Transcribe each line of the material with no alterations.

+++

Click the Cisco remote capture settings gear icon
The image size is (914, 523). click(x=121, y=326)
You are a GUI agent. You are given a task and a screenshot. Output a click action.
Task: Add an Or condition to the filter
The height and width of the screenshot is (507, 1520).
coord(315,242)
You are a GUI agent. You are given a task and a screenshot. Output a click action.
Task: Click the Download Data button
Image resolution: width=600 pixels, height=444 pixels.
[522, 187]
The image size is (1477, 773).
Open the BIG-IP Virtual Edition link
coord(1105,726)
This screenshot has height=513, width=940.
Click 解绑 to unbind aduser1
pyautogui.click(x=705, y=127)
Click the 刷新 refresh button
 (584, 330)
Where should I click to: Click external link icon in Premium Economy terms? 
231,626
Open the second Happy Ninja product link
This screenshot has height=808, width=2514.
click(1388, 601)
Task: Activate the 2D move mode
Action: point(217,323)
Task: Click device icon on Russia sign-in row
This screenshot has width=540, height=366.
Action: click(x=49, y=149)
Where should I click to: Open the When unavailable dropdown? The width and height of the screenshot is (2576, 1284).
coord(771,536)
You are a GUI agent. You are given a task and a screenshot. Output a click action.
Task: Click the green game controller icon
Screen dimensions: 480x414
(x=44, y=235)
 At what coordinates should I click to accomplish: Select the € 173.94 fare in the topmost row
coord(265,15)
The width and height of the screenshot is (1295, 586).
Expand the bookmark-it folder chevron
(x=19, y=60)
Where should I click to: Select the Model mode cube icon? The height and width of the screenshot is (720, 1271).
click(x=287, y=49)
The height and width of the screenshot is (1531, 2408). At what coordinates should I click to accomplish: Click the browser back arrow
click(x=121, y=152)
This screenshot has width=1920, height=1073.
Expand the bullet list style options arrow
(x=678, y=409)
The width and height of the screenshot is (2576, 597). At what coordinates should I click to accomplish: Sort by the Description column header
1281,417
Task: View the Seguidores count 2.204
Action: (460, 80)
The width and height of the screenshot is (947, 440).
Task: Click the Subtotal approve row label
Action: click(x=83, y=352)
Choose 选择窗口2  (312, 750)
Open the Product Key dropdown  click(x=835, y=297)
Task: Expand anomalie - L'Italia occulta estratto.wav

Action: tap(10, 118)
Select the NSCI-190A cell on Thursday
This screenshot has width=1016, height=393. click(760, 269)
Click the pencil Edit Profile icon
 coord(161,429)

+++

◆ Solution to the problem
Click the Cisco remote capture settings gear icon
The image size is (914, 523). click(x=121, y=326)
You are a GUI agent. You are given a task and a screenshot. Output a click action.
Task: Add an Or condition to the filter
The height and width of the screenshot is (507, 1520).
coord(315,242)
You are a GUI agent. You are given a task and a screenshot. Output a click action.
Task: Click the Download Data button
Image resolution: width=600 pixels, height=444 pixels.
[522, 187]
The image size is (1477, 773).
Open the BIG-IP Virtual Edition link
coord(1105,726)
This screenshot has height=513, width=940.
Click 解绑 to unbind aduser1
pyautogui.click(x=705, y=127)
Click the 刷新 refresh button
 (584, 330)
Where should I click to: Click external link icon in Premium Economy terms? 
231,626
Open the second Happy Ninja product link
This screenshot has height=808, width=2514.
click(1388, 601)
Task: Activate the 2D move mode
Action: point(217,323)
Task: Click device icon on Russia sign-in row
This screenshot has width=540, height=366.
Action: click(x=49, y=149)
Where should I click to: Open the When unavailable dropdown? The width and height of the screenshot is (2576, 1284).
coord(771,536)
You are a GUI agent. You are given a task and a screenshot. Output a click action.
Task: Click the green game controller icon
Screen dimensions: 480x414
(x=44, y=235)
 At what coordinates should I click to accomplish: Select the € 173.94 fare in the topmost row
coord(265,15)
The width and height of the screenshot is (1295, 586).
Expand the bookmark-it folder chevron
(x=19, y=60)
Where should I click to: Select the Model mode cube icon? The height and width of the screenshot is (720, 1271).
click(x=287, y=49)
The height and width of the screenshot is (1531, 2408). At what coordinates should I click to accomplish: Click the browser back arrow
click(x=121, y=152)
This screenshot has width=1920, height=1073.
Expand the bullet list style options arrow
(x=678, y=409)
The width and height of the screenshot is (2576, 597). At what coordinates should I click to accomplish: Sort by the Description column header
1281,417
Task: View the Seguidores count 2.204
Action: (460, 80)
The width and height of the screenshot is (947, 440).
Task: Click the Subtotal approve row label
Action: click(x=83, y=352)
Choose 选择窗口2  (312, 750)
Open the Product Key dropdown  click(x=835, y=297)
Task: Expand anomalie - L'Italia occulta estratto.wav

Action: tap(10, 118)
Select the NSCI-190A cell on Thursday
This screenshot has width=1016, height=393. click(760, 269)
Click the pencil Edit Profile icon
 coord(161,429)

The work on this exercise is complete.